Aim of the exercise –
Report every line of the records below that contains the word "computer".

The data –
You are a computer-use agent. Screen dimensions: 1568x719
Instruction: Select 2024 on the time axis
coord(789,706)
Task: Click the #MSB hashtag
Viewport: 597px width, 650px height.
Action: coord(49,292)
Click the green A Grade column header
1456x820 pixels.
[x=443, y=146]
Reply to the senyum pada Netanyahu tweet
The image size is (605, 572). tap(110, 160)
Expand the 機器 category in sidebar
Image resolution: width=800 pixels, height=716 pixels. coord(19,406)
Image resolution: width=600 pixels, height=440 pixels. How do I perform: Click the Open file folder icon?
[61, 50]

==

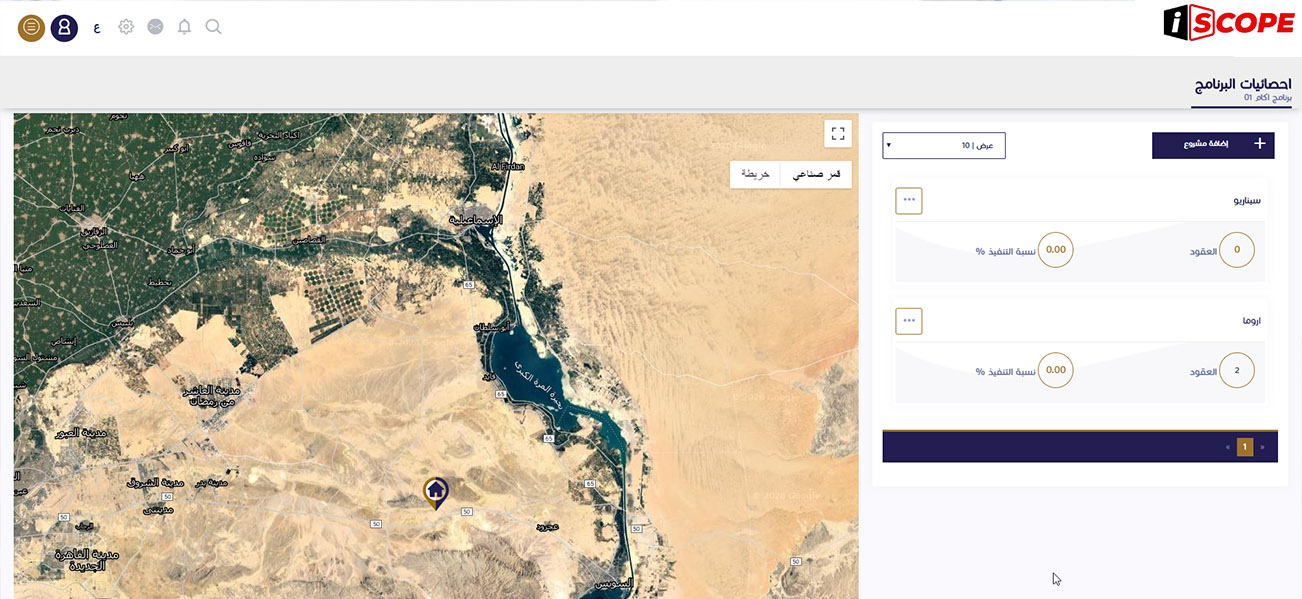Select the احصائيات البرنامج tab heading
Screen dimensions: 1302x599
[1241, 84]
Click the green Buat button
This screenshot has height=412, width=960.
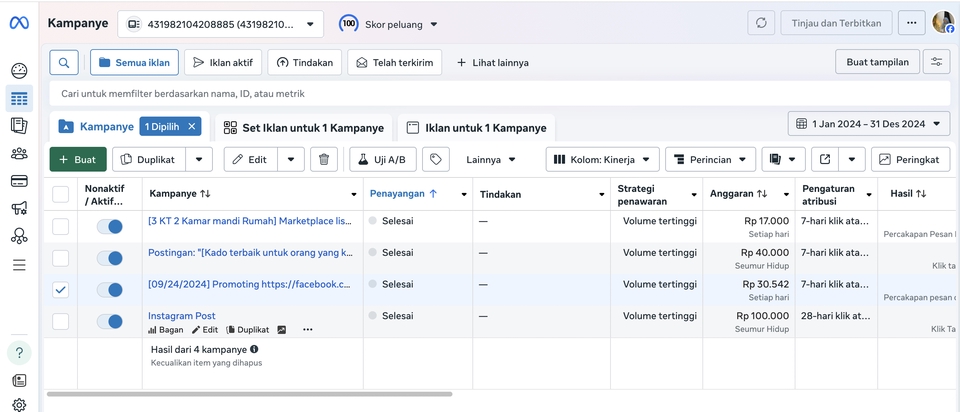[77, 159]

==

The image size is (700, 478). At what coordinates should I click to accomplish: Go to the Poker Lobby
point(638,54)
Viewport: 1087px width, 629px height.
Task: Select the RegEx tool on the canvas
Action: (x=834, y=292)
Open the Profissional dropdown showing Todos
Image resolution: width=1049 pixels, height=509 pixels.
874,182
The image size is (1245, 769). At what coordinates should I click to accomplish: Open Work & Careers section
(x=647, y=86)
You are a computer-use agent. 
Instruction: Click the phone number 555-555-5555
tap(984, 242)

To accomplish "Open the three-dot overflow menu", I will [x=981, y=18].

Exercise output –
You are a computer-use agent. Screen dimensions: 1568x719
You are a computer-use agent. 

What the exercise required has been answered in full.